(Stored records)
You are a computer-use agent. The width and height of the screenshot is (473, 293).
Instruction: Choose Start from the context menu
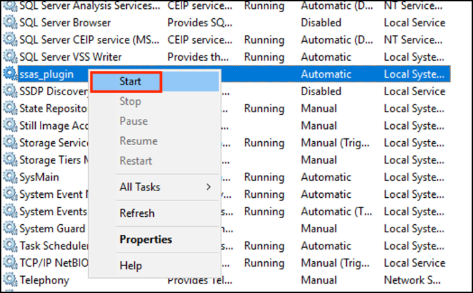[130, 82]
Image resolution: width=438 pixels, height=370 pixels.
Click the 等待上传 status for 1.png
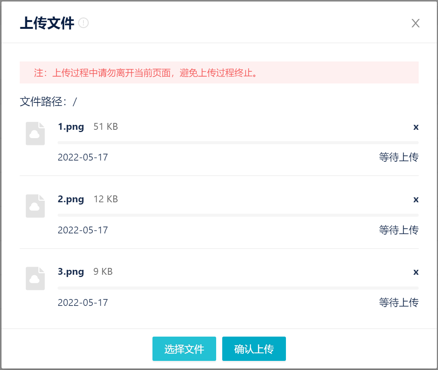point(399,157)
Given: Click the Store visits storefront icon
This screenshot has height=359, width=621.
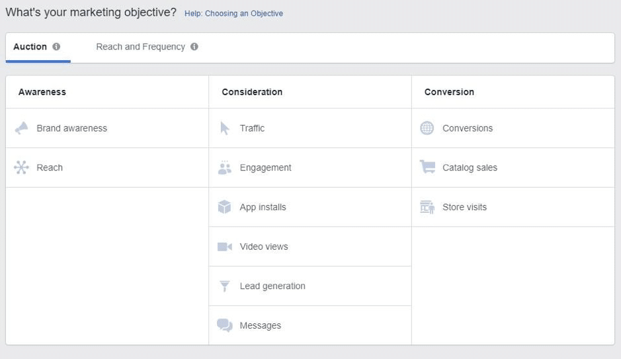Looking at the screenshot, I should [x=427, y=207].
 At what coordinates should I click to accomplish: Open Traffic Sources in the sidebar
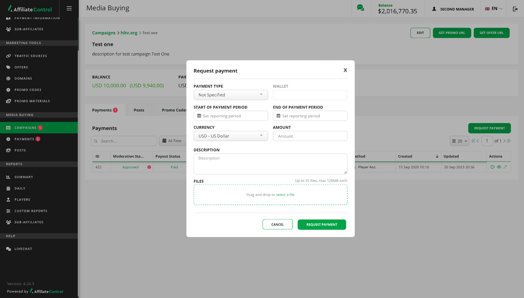click(x=31, y=56)
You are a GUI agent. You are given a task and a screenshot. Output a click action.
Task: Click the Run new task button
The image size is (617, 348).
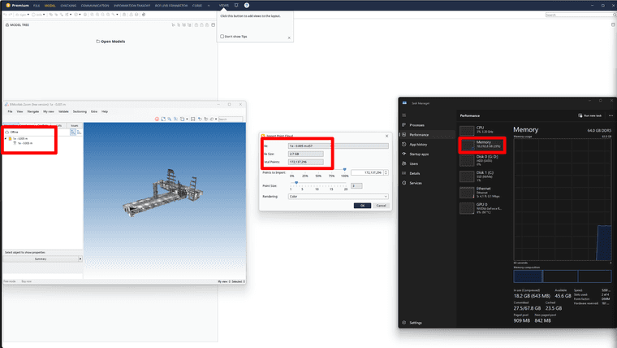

▸ Exercise prompt
Which lines of the data contain "task"? Copy them all.

▸ Written reply
You are a GUI agent. You are given a task and a screenshot. Output a click action.
Task: Click the Run new task button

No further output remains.